Monday, February 29, 2016

Welcome To The Wasteland

What is this vast field of frozen rubble you see here? You may be surprised by the answer. You may also be surprised that the temperature was 71° Fahrenheit that day. This was this last Saturday. The spring warm up has started, but not quite completely. We'll still have some slightly cooler days left.

But I still haven't answered the question yet, have I? The other two pictures won't help, so don't look at them yet. You'll have to read my story to find out the answer, and I really am going to get to it. Really. So read on.

I was expecting this warm day for awhile, so I had big plans for it. Then when the day finally came I woke up kind of late. I also ended up with lots to do at home. When I finally got out it was already mid-afternoon. That's not really a very good start, is it?

So when I finally got to my favorite nature park it was only half an hour till closing time. That place closes really early for some odd reason. I knew I wasn't going to have time for anything, so I just took a quick look around to see how much snow was left. Not much. I didn't bother with any pictures because there just wasn't enough time. I'll be back soon enough though.

As I was leaving I had the idea to go to downtown Sioux City and take a look at the Missouri River. I could get some good pictures there, and the day wouldn't be wasted after all. It's when I got down there that it all went wrong. I will tell you now that I was kind of shocked by what I found.

You may have already guessed. Maybe not. There is a parking lot down there from where you can sit and look out at the river. You can also walk down to the edge of the river. Nope. None of that. The frozen wasteland you see in my pictures is that very parking lot. The last two pictures show the wall of snow and ice that is blocking the view of the river.

They must have plowed all of the snow in the city down to this very spot. If you look to the top left of the first picture you can see a little bit of the river there in the distance. That's all I saw too. Everything else was these pictures. Welcome to the wasteland.

Most people like to blog about the beautiful things they find in their travels. I do some of that, but mostly what I have always done is try to show reality, good and bad. This may be considered bad, but it's really very interesting, at least to me. And I had a good time with the adventure, and with the story. That's what's important.

But wait, there's more! Not really in this post. But this wasn't all I saw that day. I visited more stuff that I think was a little more productive. I'll show that to you in my next post, which will come halfway soon. I think it'll be kind of interesting in a historical sense. You'll see. I'll talk to you later.

Monday, February 22, 2016

Hills And Snowstorms

I was so enthusiastic about my new favorite nature park in my last few posts. I still am. I'm not getting there enough though. It's kind of frustrating, but I'm letting the weather dictate what I do. I realize that I have to do it, and I'll tell you why.

Years ago when I was still in Michigan I was writing a new blog post every day. There was no kind of weather tough enough to stop me from going out to my nature parks. I remember going out in the pouring rain to check on the geese at one park. I went out when it was still dark. I went out when it was so foggy you couldn't see more than a few feet in front of you.

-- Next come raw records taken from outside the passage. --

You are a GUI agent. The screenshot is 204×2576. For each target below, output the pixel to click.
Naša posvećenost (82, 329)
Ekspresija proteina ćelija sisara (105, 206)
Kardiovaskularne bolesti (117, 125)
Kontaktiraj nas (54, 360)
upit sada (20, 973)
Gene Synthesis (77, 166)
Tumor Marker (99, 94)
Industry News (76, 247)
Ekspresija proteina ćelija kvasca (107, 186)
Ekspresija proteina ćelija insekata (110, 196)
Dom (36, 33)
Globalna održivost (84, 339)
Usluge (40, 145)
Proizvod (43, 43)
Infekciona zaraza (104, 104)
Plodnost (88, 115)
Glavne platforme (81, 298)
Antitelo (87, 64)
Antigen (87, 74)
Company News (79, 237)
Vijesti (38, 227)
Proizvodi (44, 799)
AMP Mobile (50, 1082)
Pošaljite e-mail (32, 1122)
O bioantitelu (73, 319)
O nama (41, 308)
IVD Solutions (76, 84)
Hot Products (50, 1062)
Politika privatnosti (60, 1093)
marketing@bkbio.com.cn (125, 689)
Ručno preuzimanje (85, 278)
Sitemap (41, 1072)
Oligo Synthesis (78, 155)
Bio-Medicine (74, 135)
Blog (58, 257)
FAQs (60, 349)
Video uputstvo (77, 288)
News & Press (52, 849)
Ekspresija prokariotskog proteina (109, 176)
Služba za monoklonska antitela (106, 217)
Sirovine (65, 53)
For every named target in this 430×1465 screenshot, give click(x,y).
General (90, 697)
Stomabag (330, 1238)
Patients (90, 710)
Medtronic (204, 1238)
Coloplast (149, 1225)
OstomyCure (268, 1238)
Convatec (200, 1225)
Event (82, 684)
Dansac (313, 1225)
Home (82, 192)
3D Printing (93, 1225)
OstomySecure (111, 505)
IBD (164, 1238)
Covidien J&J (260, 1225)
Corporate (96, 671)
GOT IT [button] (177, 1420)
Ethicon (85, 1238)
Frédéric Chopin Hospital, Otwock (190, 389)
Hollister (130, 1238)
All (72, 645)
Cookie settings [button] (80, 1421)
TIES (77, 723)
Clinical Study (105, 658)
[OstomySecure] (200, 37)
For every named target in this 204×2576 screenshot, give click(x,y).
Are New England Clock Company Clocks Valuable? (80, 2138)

One time I went out to one of the wilder parks in the middle of a snowstorm. The park was kind of a big place, and not very many people went there even in good weather. I guess they liked the more civilized places. But in this snowstorm I knew I would be absolutely alone. There might not be anybody in this park for days.

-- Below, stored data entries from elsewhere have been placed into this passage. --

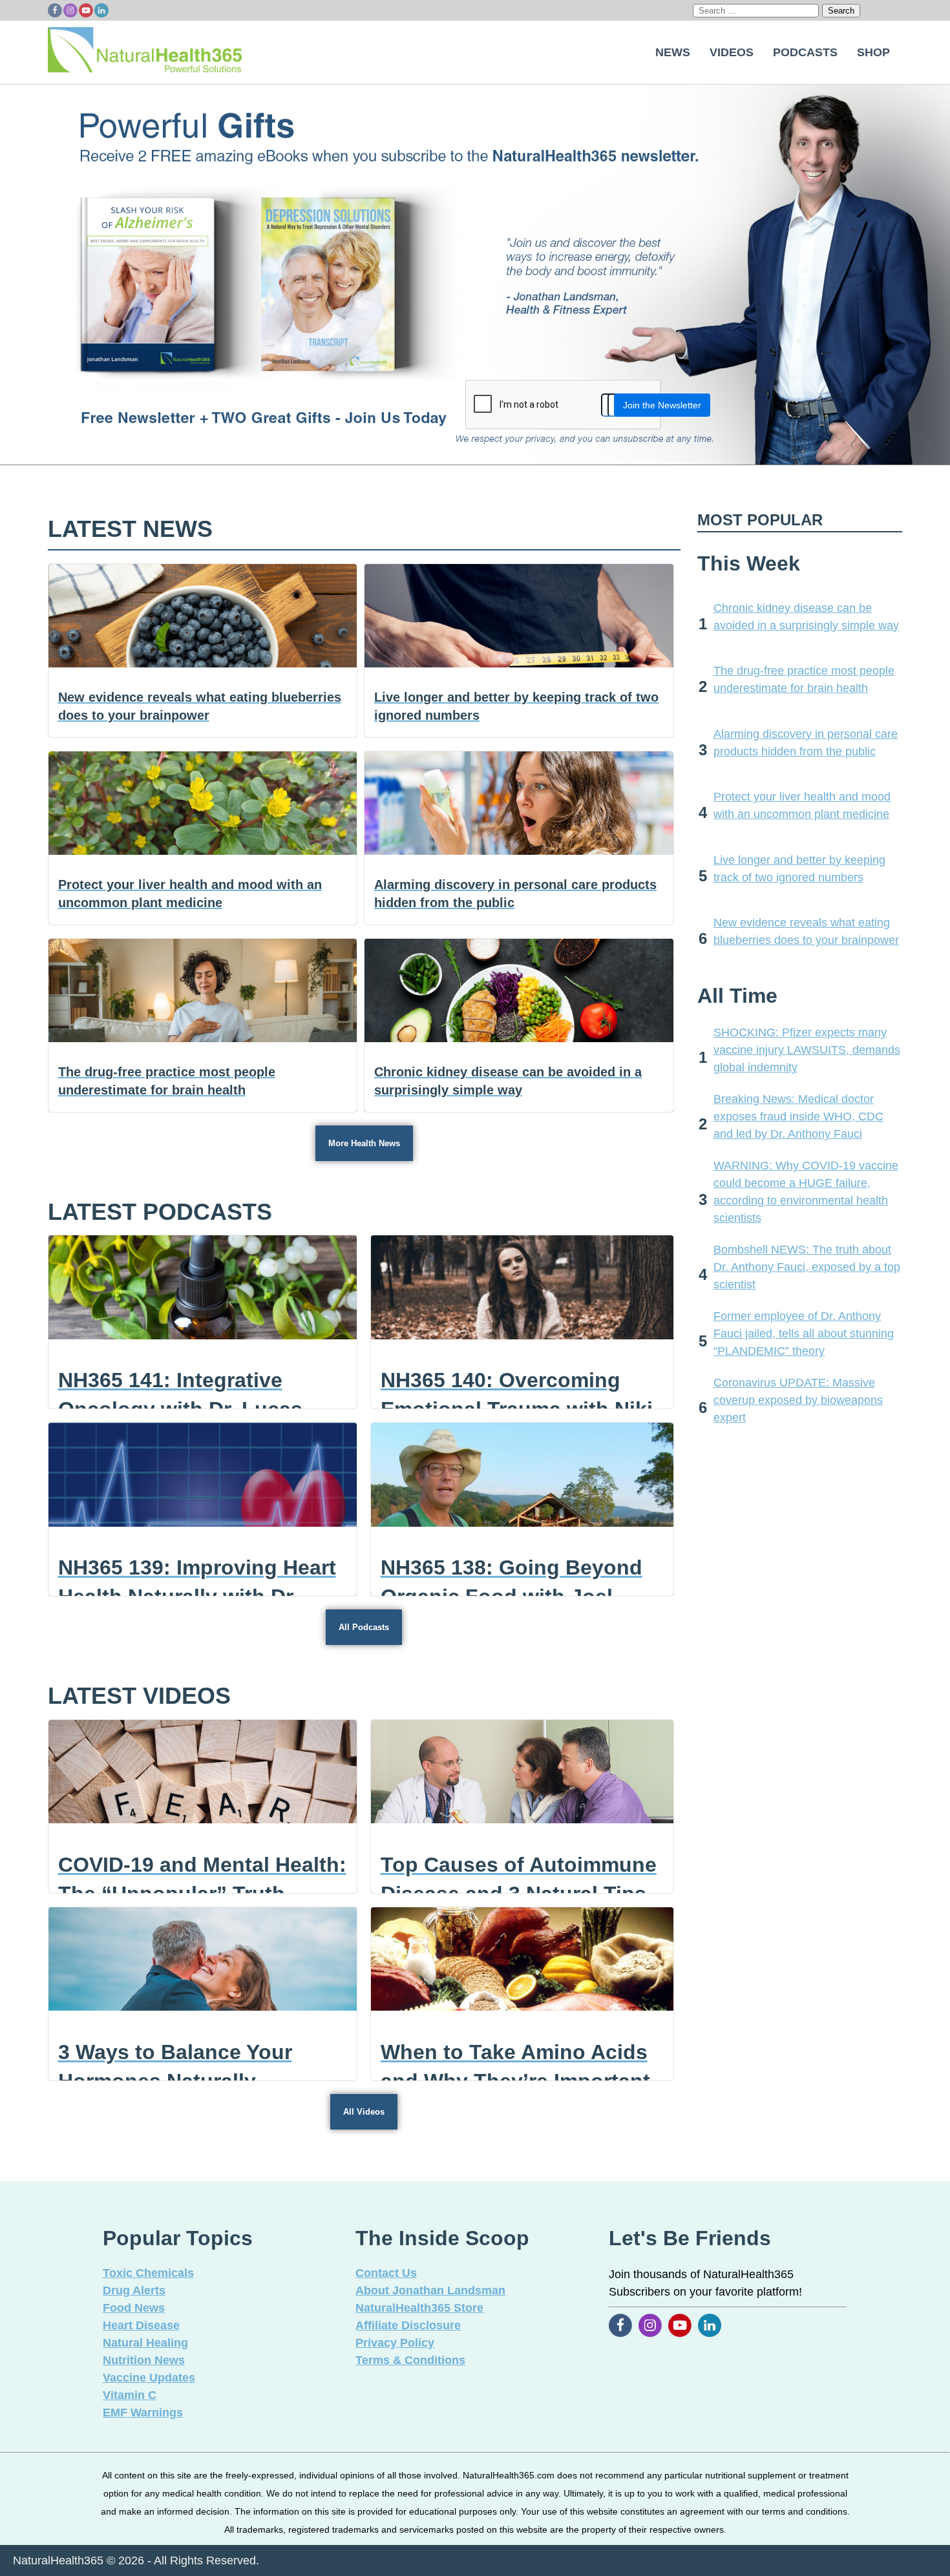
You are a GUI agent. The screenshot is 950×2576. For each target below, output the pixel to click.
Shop (873, 52)
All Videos (364, 2112)
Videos (732, 52)
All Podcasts (364, 1627)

About two thirds of the way into the park there is a creek. The creek had been there for a very long time because you had to go down three big hills - I guess they would be called hills - to get to it. The creek must have been a very wide and deep river at one time in the distant past. Now it was a small creek at the bottom of what was once that big river.

Anyway, I made it past this area and to the back of the park with no problem. It was on the way back that I didn't do so well. On my way back the snowfall increased greatly and the wind began to blow hard. I was beginning to think about being there all alone, and I thought maybe I should get out of there.

When I got to the top of the hill going down to the creek I was very conscious of how steep it was and of the slippery covering of snow. That still didn't matter. After a few steps my feet both went out from under me. I slid down that whole length of the hill all the way to the bottom. I was moving so fast all I could do was hold my camera up in the air and hope it didn't get damaged.

When I finally got to the bottom I was glad to realize that my camera and I were both unhurt. I was also now more focused than ever of just getting back out of the park. Once I got back up the other side of the ravine - that may be a better word for it - I was just fine. The rest of the way out of the park was all flat land. It's those hills that get you.

And that's my problem. My new favorite nature park is all hills, and as you might not be able to tell by my pictures, we just had the biggest snowstorm since I've been here in Iowa. When I say biggest I mean huge. I have a couple of garbage cans outside the house. The snow has completely covered them up. The snow is actually deeper than my garbage cans. This was one of the biggest snowfalls of my life.

So now I finally come to the end of this long written post. I'm reluctant to go to my nature parks because the snow covered hills are potentially very slippery. I'm going to try anyway in a few days just to see what it's like there. Maybe I'm worried over nothing. I guess I'm about to find out. I'll talk to you later with the results of that.

Update: Now that I'm finally posting this story temperatures are warm and  the snow is all melting. Now all of my slipping and sliding will be on mud.